With his account at almost 4k, he should be trading 4 or 6 contracts, but I'm not exactly sure of this rule. The volatility does require increasing stops and targets, and therefore lowering contract size I think (ie. instead of trading 4 contracts with a stop of 5 points, you trade 2 contracts with a stop of 10 points), but there was no reason to drop all the way to one, other than psychological.
If he was trading more contracts, his PnL clearly would have been double, or more. In a way, this shows that the psychological element is already affecting him, and this is exactly the kind of trouble most people run into. In this high volatility environment, I understand why he is scared, but since he still finished with a profit trading 1 contract, he would have finished with twice as much, or 4 times as much, if he was trading 2 or 4.
I of course don't blame him one bit, but I'm not sure how he will get out of this psychological barrier that he has now hit. All along I didn't like how he was already "self" adjusting his number of contracts traded, as if he has the power to forecast which trades would work and which wouldn't.
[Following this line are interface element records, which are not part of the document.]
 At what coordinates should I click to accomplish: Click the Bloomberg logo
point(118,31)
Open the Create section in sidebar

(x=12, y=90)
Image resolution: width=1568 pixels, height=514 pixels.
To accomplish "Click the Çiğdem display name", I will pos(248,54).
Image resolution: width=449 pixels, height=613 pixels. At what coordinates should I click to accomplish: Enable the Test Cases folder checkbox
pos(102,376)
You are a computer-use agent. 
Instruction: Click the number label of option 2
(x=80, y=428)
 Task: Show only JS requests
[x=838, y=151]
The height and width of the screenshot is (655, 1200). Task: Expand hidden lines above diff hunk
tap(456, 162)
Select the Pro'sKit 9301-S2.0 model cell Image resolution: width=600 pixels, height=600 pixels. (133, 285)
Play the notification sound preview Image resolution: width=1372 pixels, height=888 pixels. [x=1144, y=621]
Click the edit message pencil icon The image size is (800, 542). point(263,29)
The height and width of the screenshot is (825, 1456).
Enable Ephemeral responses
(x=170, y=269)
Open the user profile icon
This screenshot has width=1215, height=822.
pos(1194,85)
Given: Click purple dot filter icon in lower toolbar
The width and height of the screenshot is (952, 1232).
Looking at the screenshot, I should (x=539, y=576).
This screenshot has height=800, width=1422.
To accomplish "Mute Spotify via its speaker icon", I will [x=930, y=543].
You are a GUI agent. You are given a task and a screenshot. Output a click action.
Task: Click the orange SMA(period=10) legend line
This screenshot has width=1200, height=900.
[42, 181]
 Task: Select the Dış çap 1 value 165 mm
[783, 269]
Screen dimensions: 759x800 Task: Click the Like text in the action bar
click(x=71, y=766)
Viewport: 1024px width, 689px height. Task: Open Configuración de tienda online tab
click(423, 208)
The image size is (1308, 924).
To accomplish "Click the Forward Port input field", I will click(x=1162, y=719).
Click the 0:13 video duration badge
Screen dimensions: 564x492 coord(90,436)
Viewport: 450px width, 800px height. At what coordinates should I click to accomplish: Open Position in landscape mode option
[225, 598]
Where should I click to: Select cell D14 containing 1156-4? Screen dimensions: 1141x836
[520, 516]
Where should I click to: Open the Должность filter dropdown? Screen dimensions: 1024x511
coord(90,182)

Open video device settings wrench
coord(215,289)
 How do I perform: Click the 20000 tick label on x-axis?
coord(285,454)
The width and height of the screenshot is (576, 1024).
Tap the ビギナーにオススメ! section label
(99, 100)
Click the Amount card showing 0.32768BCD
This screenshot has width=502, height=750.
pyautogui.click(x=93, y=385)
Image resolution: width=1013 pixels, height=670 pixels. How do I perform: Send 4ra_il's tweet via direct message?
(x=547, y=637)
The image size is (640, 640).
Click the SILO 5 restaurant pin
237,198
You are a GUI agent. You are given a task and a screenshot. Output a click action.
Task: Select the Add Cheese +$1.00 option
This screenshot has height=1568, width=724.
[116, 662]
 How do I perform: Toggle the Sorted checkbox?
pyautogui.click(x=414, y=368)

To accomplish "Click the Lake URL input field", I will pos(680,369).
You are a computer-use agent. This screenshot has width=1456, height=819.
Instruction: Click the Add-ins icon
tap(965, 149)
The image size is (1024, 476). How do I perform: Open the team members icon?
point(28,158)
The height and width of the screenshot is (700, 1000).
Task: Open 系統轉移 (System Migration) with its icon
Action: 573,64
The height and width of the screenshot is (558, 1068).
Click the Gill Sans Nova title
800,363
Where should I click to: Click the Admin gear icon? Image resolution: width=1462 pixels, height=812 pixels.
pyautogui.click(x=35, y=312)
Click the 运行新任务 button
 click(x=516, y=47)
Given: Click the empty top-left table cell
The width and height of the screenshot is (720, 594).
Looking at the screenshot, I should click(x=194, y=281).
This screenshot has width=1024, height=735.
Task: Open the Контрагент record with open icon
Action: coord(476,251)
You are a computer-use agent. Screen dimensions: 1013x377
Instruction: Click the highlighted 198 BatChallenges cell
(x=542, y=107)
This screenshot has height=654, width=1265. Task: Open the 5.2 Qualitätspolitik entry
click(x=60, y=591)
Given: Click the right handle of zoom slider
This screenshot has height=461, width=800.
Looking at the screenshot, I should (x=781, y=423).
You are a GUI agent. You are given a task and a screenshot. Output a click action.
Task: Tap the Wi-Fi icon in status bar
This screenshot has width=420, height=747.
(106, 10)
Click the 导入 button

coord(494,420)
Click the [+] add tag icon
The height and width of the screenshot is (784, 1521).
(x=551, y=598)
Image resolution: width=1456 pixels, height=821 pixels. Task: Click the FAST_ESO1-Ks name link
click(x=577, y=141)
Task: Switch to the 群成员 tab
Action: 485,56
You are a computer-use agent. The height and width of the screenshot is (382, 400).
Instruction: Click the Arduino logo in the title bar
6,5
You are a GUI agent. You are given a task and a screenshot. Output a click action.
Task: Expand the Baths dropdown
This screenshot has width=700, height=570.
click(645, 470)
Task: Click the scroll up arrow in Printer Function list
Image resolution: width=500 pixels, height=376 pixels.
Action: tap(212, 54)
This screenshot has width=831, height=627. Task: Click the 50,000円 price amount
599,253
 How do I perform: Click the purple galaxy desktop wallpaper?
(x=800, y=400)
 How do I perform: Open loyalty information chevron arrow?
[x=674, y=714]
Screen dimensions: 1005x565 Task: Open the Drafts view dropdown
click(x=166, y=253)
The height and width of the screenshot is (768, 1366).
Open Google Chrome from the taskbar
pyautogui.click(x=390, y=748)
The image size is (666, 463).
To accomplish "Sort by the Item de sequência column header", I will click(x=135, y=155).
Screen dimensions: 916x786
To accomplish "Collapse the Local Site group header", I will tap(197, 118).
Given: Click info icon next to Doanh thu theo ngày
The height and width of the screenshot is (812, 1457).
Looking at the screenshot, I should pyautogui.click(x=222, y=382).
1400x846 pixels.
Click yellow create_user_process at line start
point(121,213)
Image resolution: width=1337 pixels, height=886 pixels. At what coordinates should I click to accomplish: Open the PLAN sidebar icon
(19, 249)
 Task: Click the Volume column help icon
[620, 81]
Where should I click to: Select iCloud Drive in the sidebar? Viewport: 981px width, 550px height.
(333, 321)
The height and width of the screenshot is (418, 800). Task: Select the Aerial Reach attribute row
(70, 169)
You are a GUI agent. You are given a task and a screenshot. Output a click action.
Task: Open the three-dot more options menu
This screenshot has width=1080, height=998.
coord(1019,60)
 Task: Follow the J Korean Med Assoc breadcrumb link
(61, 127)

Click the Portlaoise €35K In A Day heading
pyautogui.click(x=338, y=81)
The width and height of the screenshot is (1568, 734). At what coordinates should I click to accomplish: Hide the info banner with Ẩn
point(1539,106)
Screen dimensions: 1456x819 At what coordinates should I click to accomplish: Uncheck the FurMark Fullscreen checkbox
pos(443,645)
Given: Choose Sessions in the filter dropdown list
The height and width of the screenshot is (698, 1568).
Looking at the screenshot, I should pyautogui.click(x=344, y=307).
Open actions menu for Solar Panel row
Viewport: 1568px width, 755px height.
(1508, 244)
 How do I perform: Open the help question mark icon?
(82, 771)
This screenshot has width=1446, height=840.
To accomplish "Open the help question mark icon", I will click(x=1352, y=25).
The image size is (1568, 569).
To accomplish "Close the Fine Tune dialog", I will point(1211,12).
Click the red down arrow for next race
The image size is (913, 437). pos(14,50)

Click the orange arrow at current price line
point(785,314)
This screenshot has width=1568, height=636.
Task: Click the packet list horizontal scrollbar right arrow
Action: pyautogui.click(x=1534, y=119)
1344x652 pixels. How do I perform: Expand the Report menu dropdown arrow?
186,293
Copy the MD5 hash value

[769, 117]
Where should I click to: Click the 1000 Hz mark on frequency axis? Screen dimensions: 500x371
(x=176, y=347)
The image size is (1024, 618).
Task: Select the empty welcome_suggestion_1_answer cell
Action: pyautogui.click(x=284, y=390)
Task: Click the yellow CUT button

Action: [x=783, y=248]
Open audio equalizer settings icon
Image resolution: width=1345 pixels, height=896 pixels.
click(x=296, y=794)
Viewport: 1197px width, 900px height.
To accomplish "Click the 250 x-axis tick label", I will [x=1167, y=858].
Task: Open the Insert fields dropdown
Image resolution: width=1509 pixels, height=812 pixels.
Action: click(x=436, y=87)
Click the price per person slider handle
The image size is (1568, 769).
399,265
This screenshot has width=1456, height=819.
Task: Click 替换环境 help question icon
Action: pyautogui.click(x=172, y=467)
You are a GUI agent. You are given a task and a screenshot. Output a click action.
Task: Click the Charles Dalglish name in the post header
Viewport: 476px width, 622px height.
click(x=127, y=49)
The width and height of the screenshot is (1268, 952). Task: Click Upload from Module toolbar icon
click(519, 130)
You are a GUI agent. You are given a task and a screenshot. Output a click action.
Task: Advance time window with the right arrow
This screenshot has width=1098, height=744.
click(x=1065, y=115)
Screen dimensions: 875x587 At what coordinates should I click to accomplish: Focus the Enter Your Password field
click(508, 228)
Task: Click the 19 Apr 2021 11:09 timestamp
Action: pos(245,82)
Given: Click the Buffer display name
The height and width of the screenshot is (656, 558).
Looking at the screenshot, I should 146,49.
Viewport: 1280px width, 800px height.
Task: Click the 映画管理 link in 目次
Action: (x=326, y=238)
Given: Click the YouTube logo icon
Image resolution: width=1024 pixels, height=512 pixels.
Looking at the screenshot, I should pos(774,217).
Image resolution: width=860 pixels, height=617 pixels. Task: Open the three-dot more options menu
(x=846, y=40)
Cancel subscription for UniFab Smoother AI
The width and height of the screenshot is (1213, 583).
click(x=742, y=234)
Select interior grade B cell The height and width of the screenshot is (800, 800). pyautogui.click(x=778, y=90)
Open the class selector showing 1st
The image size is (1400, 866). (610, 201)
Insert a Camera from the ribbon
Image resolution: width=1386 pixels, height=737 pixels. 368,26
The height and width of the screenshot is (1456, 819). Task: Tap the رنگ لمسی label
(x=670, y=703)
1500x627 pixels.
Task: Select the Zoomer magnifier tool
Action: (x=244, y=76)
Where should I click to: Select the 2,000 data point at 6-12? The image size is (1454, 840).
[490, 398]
It would of course be a wonderful skill to know that on a losing trade you only trade one, but on a winning trade you trade 6, but this isn't how it works.
Given the last chart he posted though, showing how 3 of the trades went heavily against him before recovering, I understand why trading multiple contracts would have been psychologically damaging, but this unfortunately shows that scaling up like this is very difficult, and his trades are hiding some ugly factors in that some of them go against him heavily, and when trading very large size, it will be difficult to hold. Its easier to hold these trades with one contract, but if he is taking on too much risk for even trades that end up being winners, then the goal of scaling up is dead in the water.
The idea of scaling up is far from dead. And I am eager to resume. If the volatility doesn't slow down, then I may just assume this is the new normal and increase the contract size anyway. But I still argue that as long as I am above the 2% line, then this experiment is working out just fine. The scaling is the means to the end, which is $200k via a gradual yet very aggressive 2% average DAILY growth rate. (The average hedge fund can't do 2% in a month.)